Sharmin Mossavar-Rahmani is the CIO of the Private Wealth Management Group at Goldman Sachs where she guides the investment strategy for clients with over $10 million in assets. Mossavar-Rahmani joined Business Insider’s Sara Silverstein to discuss cryptocurrencies. Following is a transcript of the video.
Sara Silverstein: And are your clients worried and are they are they interested in cryptocurrencies? Are they interested in bitcoin? Are they worried that it’s gonna destroy the market? What are you hearing from clients? And what’s your point of view?

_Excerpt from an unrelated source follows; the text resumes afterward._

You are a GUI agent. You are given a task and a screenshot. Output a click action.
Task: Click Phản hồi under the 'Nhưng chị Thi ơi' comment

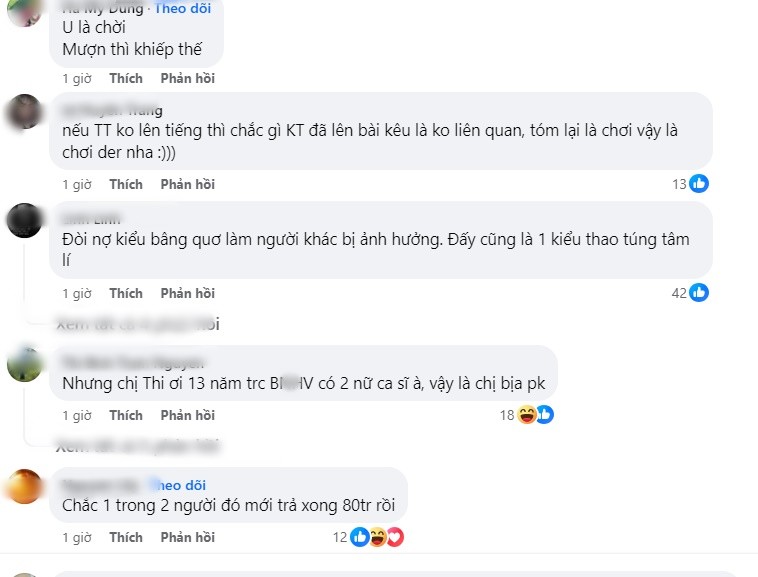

Sharmin Mossavar-Rahmani: Cryptocurrencies are the hot topic. One of our colleagues, Mary Rich, has actually spent a lot of time on it and — She’s so much in demand, because everybody wants to talk to her and learn more about cryptocurrencies, learn about blockchain. Our view is that while we like the concept of blockchain, and think it will evolve into a useful tool for companies, for the financial industry, we think cryptocurrencies in their current format, meaning that in the current incarnation, are in a bubble. We actually have a couple of very interesting exhibits in our report. And the report is available for any of your viewers who would like to see it on the Goldman Sachs website. And we show the returns of cryptocurrencies against other asset classes that have been in bubble territory. So for example, we compare it to the TOPIX in 1990. We compare it to the Nasdaq in 2000. And what you can see is that, basically, these other big bubbles that we’ve had look like a flat line, even compared to tulip bulb prices, tulip mania in the 1600s, which was a bubble. We always talk about tulip mania. The bitcoin prices are astronomical. Then we compare that to Ether, and Ether is even more astronomical. So clearly, these valuations don’t make sense to us. In addition, we think that these currencies have major shortcomings. Is there room for a digital currency, maybe sponsored by one of the major central banks like the Federal Reserve? Yes. Could it be incredibly useful? Could it reduce transaction costs? Yes. But not these ones.
Silverstein: And how connected is it to the rest of the market, could there be if all of it blows up? Will it impact other people’s portfolios?
Mossavar-Rahmani: That’s an excellent question. And clients ask us if the dot-com bubble bursts or when subprime mortgages led to the downdraft and eventually the global financial crisis, could we see something similar from the impact of cryptocurrencies coming down? But cryptocurrencies are a much smaller part of the global economy, whether you compare it to US GDP or global GDP, it’s less than 1% of global GDP. And so in terms of the impact, it’ll have some impact. There are a lot of people who have set up various exchanges, infrastructure, hedge funds in that space, so obviously, they will get hurt. But it’s a very, very small part of global GDP.